(Dataset entries)

=== Section Start ===

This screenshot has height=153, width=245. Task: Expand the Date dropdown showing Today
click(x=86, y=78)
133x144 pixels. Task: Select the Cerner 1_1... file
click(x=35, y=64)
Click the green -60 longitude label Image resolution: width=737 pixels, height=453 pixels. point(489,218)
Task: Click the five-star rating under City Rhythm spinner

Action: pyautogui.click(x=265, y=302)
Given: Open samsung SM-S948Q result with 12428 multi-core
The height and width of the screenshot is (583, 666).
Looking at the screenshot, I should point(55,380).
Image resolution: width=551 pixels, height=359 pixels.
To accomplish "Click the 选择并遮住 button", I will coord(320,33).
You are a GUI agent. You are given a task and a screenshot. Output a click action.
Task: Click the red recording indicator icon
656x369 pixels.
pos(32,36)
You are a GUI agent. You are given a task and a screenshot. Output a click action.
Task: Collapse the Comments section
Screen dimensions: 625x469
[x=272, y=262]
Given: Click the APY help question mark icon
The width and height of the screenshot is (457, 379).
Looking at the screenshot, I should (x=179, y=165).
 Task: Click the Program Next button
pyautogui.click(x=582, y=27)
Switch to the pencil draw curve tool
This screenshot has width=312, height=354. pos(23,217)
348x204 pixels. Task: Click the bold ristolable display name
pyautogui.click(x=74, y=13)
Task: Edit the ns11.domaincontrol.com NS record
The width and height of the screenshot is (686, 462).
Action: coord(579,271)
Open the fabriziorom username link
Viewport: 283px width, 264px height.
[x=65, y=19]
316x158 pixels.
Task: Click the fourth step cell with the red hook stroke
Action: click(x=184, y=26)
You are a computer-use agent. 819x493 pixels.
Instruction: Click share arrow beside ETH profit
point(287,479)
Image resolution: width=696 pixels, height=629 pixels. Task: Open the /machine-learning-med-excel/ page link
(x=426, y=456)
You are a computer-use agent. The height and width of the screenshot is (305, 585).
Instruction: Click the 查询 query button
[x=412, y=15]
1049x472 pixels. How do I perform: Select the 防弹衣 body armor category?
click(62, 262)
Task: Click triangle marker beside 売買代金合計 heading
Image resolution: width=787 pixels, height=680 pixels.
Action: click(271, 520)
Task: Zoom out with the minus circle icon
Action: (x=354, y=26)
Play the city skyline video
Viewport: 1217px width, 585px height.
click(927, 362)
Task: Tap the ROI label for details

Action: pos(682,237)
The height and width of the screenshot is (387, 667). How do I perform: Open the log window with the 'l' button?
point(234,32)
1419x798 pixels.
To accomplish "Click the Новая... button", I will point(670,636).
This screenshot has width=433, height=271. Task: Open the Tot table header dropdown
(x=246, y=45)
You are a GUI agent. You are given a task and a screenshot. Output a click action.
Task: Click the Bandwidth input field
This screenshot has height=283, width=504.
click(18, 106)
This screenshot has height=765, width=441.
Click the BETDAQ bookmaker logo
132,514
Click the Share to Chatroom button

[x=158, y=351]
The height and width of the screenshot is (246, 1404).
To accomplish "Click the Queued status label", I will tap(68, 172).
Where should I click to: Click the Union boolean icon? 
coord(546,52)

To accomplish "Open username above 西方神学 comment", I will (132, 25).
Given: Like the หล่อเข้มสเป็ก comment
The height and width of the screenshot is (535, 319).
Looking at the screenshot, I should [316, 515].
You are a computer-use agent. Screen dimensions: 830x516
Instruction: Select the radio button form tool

=== Section End ===

An exact copy of the data is needed, running from its first line through the line that holds "Task: Click triangle", and nothing beyond that.

OUTPUT BELOW.
This screenshot has height=153, width=245. Task: Expand the Date dropdown showing Today
click(x=86, y=78)
133x144 pixels. Task: Select the Cerner 1_1... file
click(x=35, y=64)
Click the green -60 longitude label Image resolution: width=737 pixels, height=453 pixels. point(489,218)
Task: Click the five-star rating under City Rhythm spinner

Action: pyautogui.click(x=265, y=302)
Given: Open samsung SM-S948Q result with 12428 multi-core
The height and width of the screenshot is (583, 666).
Looking at the screenshot, I should point(55,380).
Image resolution: width=551 pixels, height=359 pixels.
To accomplish "Click the 选择并遮住 button", I will coord(320,33).
You are a GUI agent. You are given a task and a screenshot. Output a click action.
Task: Click the red recording indicator icon
656x369 pixels.
pos(32,36)
You are a GUI agent. You are given a task and a screenshot. Output a click action.
Task: Collapse the Comments section
Screen dimensions: 625x469
[x=272, y=262]
Given: Click the APY help question mark icon
The width and height of the screenshot is (457, 379).
Looking at the screenshot, I should (x=179, y=165).
 Task: Click the Program Next button
pyautogui.click(x=582, y=27)
Switch to the pencil draw curve tool
This screenshot has width=312, height=354. pos(23,217)
348x204 pixels. Task: Click the bold ristolable display name
pyautogui.click(x=74, y=13)
Task: Edit the ns11.domaincontrol.com NS record
The width and height of the screenshot is (686, 462).
Action: coord(579,271)
Open the fabriziorom username link
Viewport: 283px width, 264px height.
[x=65, y=19]
316x158 pixels.
Task: Click the fourth step cell with the red hook stroke
Action: click(x=184, y=26)
You are a computer-use agent. 819x493 pixels.
Instruction: Click share arrow beside ETH profit
point(287,479)
Image resolution: width=696 pixels, height=629 pixels. Task: Open the /machine-learning-med-excel/ page link
(x=426, y=456)
You are a computer-use agent. The height and width of the screenshot is (305, 585).
Instruction: Click the 查询 query button
[x=412, y=15]
1049x472 pixels. How do I perform: Select the 防弹衣 body armor category?
click(62, 262)
Task: Click triangle marker beside 売買代金合計 heading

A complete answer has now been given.